Diese Foltermethode wurde exzessiv angewandt: Chalid Scheich Mohammed, der oftmals als der "Architekt" der Anschläge des
11. Septembers bezeichnet wird, wurde alleine im März 2003 genau 183 Mal auf diese Weise gefoltert - rund acht Mal pro Tag. Außerdem verabreichte man ihm monatelang Psychopharmaka. Seit 2012 läuft das 9/11-Verfahren gegen ihn und vier Mitangeklagte vor einem Militärgericht in Guantánamo - große Fortschritte wurden noch nicht erzielt. Zudem soll er seine leitende Rolle bei der Planung der 9/11-Anschläge und diverse Attentate erst unter Folter gestanden haben.

Nur zehn Gefangene wurden überhaupt angeklagt. Dabei widerspricht eine Haft ohne Anklage den Prinzipien eines modernen Rechtsstaates. Doch rechtsstaatliche Garantien und Verfahrensgrundsätze galten für die Gefangenen in Guantánamo und anderen geheimen CIA-Gefängnissen weltweit schlichtweg nicht.

Neben dem Waterboarding wurden auch andere unmenschliche und erniedrigende Methoden gegenüber den Gefangenen angewandt: Sie wurden in Kisten und Käfige gesteckt und geschlagen. Nach stundenlanger Folter wurde ihnen spätnachts ohrenbetäubend laute Musik vorgespielt, um sie am Schlafen zu hindern. Von dem nun veröffentlichten Bericht erwartet man sich neue Details und Schilderungen über die Folterpraktiken. So soll laut Medienberichten mindestens ein Fall dokumentiert sein, in dem einem Häftling sexuelle Gewalt mit einem Besenstiel angedroht wurde.

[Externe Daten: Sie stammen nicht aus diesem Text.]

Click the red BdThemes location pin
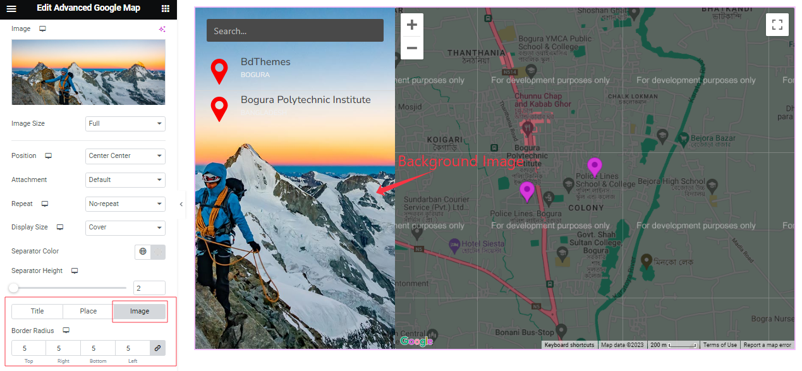 [x=219, y=71]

Auch soll der Report feststellen, dass die angewendeten Folter- und Verhörmethoden im Großen und Ganzen wirkungslos waren. Die CIA soll Regierungsbeamte über den Erfolg des Programmes sogar getäuscht haben.

Obamas Versprechen

Im US-Justizministerium entschied man damals, dass die Praktiken keine Folter seien. US-Präsident Obama selbst bezeichnete die Behandlung einiger Gefangener später jedoch als Folter. Bush stoppte Teile des CIA-Programmes noch vor seiner Amtsübergabe. Obama verbannte nach seiner Amtseinführung 2009 "erweiterte Verhörpraktiken" und versprach Guantánamo binnen eines Jahres schließen zu lassen. Bis jetzt ist es Obama nicht gelungen, sein Versprechen einzulösen. Mehrmals scheiterte er am Widerstand des US-Kongresses. Mittlerweile kostet das immer mehr verfallende Gefangenenlager in etwa 443 Millionen Dollar pro Jahr.

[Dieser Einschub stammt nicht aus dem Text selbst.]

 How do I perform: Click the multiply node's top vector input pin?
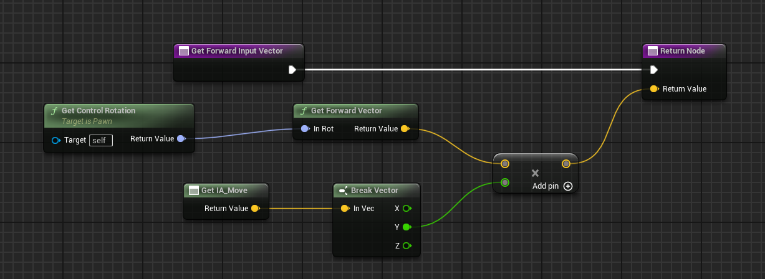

Bisher ist weitgehend unklar, was mit den Verbliebenen geschehen soll. Nahezu 800 Menschen waren insgesamt im Gefangenenlager Guantánamo untergebracht - heute sind es noch 136. Manchmal findet man allerdings eine Lösung: So wurden am vergangenen Wochenende sechs Häftlinge nach Uruguay ausgeflogen.

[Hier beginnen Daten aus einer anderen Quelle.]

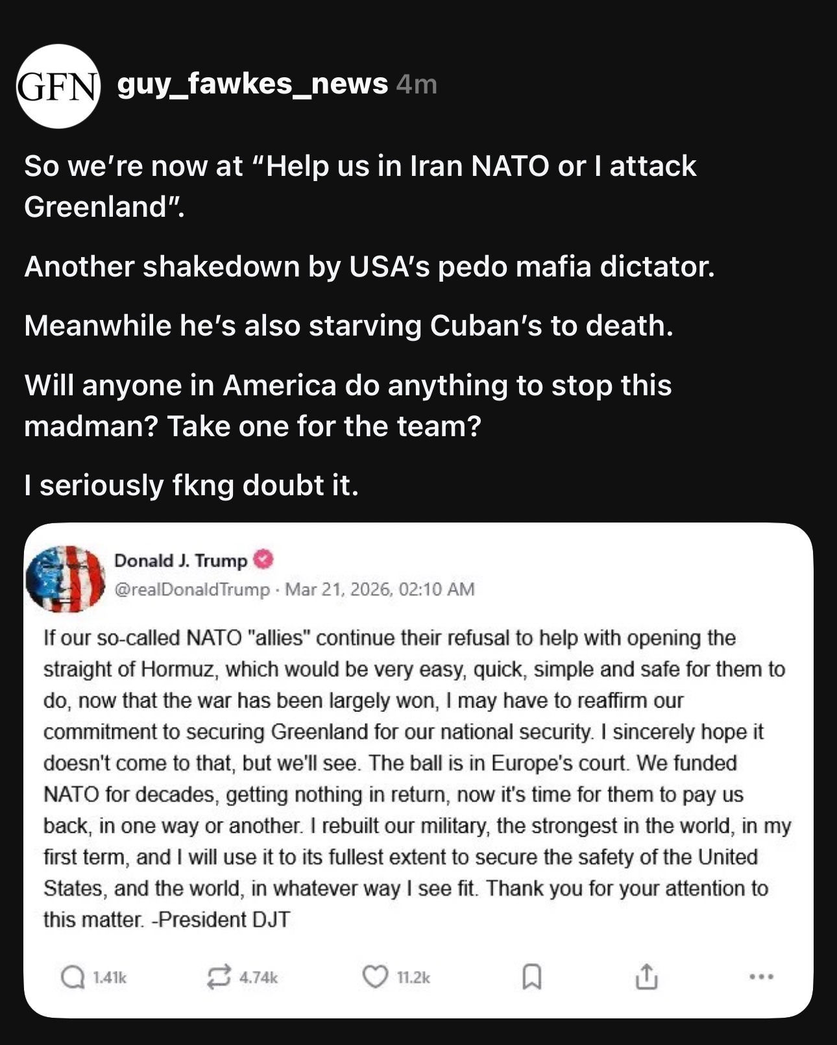Image resolution: width=837 pixels, height=1045 pixels.
Task: Click the 1.41k reply count
Action: point(109,977)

Guantánamo wird weiterhin ein dunkles Kapitel in der jüngeren Geschichte der USA bleiben. Vor allem der Imageschaden, den sich die USA durch die Folterpraktiken zugefügt haben, ist enorm. Der nun veröffentlichte Bericht könnte ein erster wichtiger Schritt in Richtung Aufarbeitung der Grausamkeiten sein.